***** INFORMATION SUPPLIED
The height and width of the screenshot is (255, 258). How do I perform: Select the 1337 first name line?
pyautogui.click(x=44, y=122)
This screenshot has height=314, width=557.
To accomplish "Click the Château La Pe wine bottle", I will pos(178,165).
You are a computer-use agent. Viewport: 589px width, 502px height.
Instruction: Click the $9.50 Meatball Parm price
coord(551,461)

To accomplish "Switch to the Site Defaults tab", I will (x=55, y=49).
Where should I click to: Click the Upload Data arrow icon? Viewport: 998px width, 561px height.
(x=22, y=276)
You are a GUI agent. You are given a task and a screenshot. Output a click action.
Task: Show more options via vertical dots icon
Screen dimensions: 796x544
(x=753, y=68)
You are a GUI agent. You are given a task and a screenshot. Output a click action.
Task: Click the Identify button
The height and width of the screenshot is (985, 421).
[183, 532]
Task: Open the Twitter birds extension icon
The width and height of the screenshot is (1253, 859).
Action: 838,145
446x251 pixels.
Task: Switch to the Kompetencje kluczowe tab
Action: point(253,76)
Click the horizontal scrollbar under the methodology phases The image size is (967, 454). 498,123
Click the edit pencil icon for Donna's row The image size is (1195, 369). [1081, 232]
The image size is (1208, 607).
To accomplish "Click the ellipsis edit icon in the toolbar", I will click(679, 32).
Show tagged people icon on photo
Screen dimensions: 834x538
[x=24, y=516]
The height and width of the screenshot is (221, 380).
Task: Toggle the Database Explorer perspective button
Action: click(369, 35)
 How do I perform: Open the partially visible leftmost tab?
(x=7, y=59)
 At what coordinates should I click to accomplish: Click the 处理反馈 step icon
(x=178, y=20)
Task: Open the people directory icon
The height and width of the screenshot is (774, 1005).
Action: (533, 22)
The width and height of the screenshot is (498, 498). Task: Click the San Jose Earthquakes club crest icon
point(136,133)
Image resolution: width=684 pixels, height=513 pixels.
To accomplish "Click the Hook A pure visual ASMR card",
**********
TASK OBJECTIVE >>
Every line from the start of the listing through the line with "Task: Click the Identify button" should be reproduced exactly, and no other line.

SOLUTION BELOW >>
The height and width of the screenshot is (255, 258). How do I perform: Select the 1337 first name line?
pyautogui.click(x=44, y=122)
This screenshot has height=314, width=557.
To accomplish "Click the Château La Pe wine bottle", I will pos(178,165).
You are a computer-use agent. Viewport: 589px width, 502px height.
Instruction: Click the $9.50 Meatball Parm price
coord(551,461)

To accomplish "Switch to the Site Defaults tab", I will (x=55, y=49).
Where should I click to: Click the Upload Data arrow icon? Viewport: 998px width, 561px height.
(x=22, y=276)
You are a GUI agent. You are given a task and a screenshot. Output a click action.
Task: Show more options via vertical dots icon
Screen dimensions: 796x544
(x=753, y=68)
You are a GUI agent. You are given a task and a screenshot. Output a click action.
Task: Click the Identify button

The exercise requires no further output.